Historical population
| Census | Pop. | Note | %± |
| 1890 | 171 |  | — |
| 1960 | 449 |  | — |
| 1970 | 773 |  | 72.2% |
| 1980 | 993 |  | 28.5% |
| 1990 | 830 |  | −16.4% |
| 2000 | 915 |  | 10.2% |
| 2010 | 897 |  | −2.0% |
| 2020 | 919 |  | 2.5% |
Sources:

===2020 census===

As of the 2020 census, Lobelville had a population of 919, 378 households, and 290 families. The median age was 38.9 years, with 22.4% of residents under the age of 18 and 18.5% aged 65 or older. For every 100 females there were 101.5 males, and for every 100 females age 18 and over there were 99.7 males age 18 and over.

0.0% of residents lived in urban areas, while 100.0% lived in rural areas.

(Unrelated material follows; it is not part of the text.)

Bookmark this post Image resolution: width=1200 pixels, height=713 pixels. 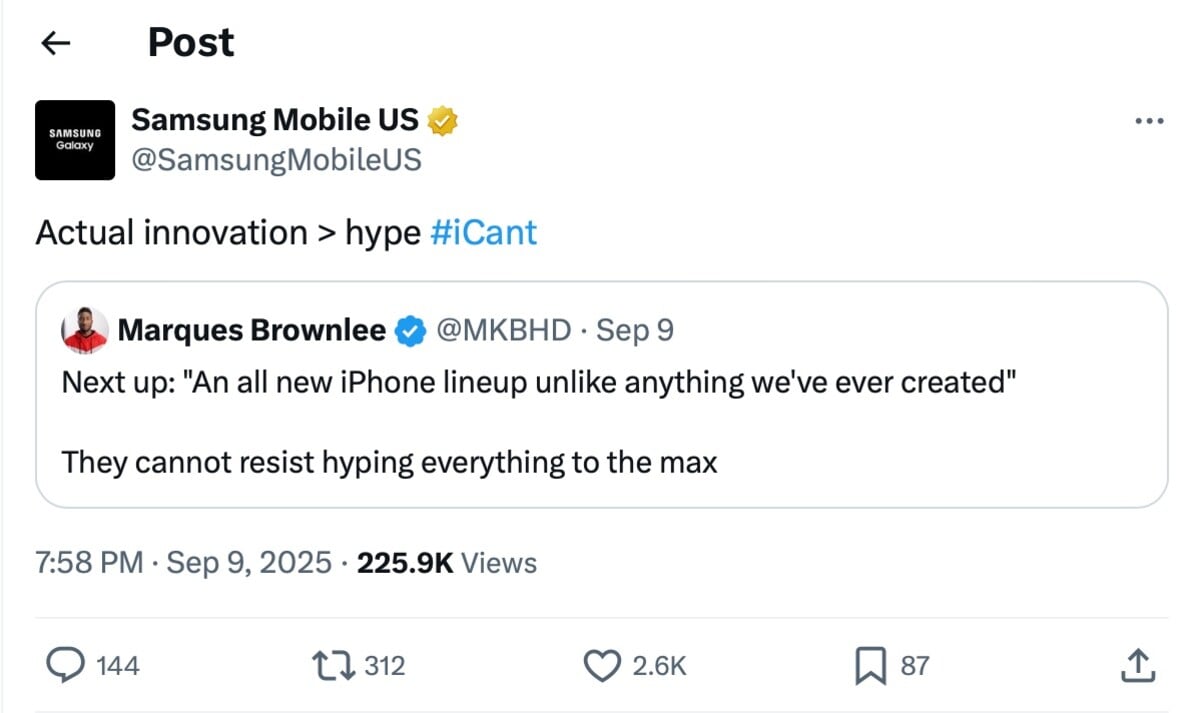[869, 665]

There were 378 households in Lobelville, of which 28.0% had children under the age of 18 living in them. Of all households, 41.8% were married-couple households, 22.8% were households with a male householder and no spouse or partner present, and 29.4% were households with a female householder and no spouse or partner present. About 32.6% of all households were made up of individuals and 15.1% had someone living alone who was 65 years of age or older.

There were 450 housing units, of which 16.0% were vacant. The homeowner vacancy rate was 0.8% and the rental vacancy rate was 9.6%.

Racial composition as of the 2020 census
| Race | Number | Percent |
|---|---|---|
| White | 861 | 93.7% |
| Black or African American | 8 | 0.9% |
| American Indian and Alaska Native | 2 | 0.2% |
| Asian | 4 | 0.4% |
| Native Hawaiian and Other Pacific Islander | 0 | 0.0% |
| Some other race | 5 | 0.5% |
| Two or more races | 39 | 4.2% |
| Hispanic or Latino (of any race) | 18 | 2.0% |

===2000 census===
As of the census of 2000, there was a population of 915, with 400 households and 261 families residing in the city. The population density was 232.5 PD/sqmi. There were 464 housing units at an average density of 117.9 /sqmi. The racial makeup of the city was 97.70% White, 0.22% African American, 0.33% Native American, 0.22% Asian, 0.55% from other races, and 0.98% from two or more races. Hispanic or Latino of any race were 0.55% of the population.

There were 400 households, out of which 30.0% had children under the age of 18 living with them, 48.5% were married couples living together, 12.5% had a female householder with no husband present, and 34.8% were non-families. 31.8% of all households were made up of individuals, and 17.0% had someone living alone who was 65 years of age or older. The average household size was 2.29 and the average family size was 2.87.

In the city, the population was spread out, with 24.7% under the age of 18, 5.5% from 18 to 24, 27.5% from 25 to 44, 25.7% from 45 to 64, and 16.6% who were 65 years of age or older. The median age was 39 years. For every 100 females, there were 90.6 males. For every 100 females age 18 and over, there were 84.7 males.

The median income for a household in the city was $26,193, and the median income for a family was $31,389. Males had a median income of $28,750 versus $21,683 for females. The per capita income for the city was $15,549. About 14.3% of families and 19.8% of the population were below the poverty line, including 20.6% of those under age 18 and 12.6% of those age 65 or over.
==Commerce and recreation==

The Buffalo River provides a substantial income of tourism through canoeing and fishing, as does the larger Tennessee River. Mousetail Landing State Park is situated south-west of Lobelville in Perry County along the Tennessee River. The Buffalo River Country Club is a local 9-hole semi-private golf course. Hunting, fishing, and camping (both at prepared sites and back-country) are widely available in the area.

==Plain community==
There is a Plain, Old Order community at Cane Creek, Lobelville, called "Believers in Christ" that is different from other Old Order Mennonite and Amish communities in being rather intentional than traditional. It is in some way similar to communities like the "Christian Communities" of Elmo Stoll, the Caneyville Christian Community and the Noah Hoover Mennonites.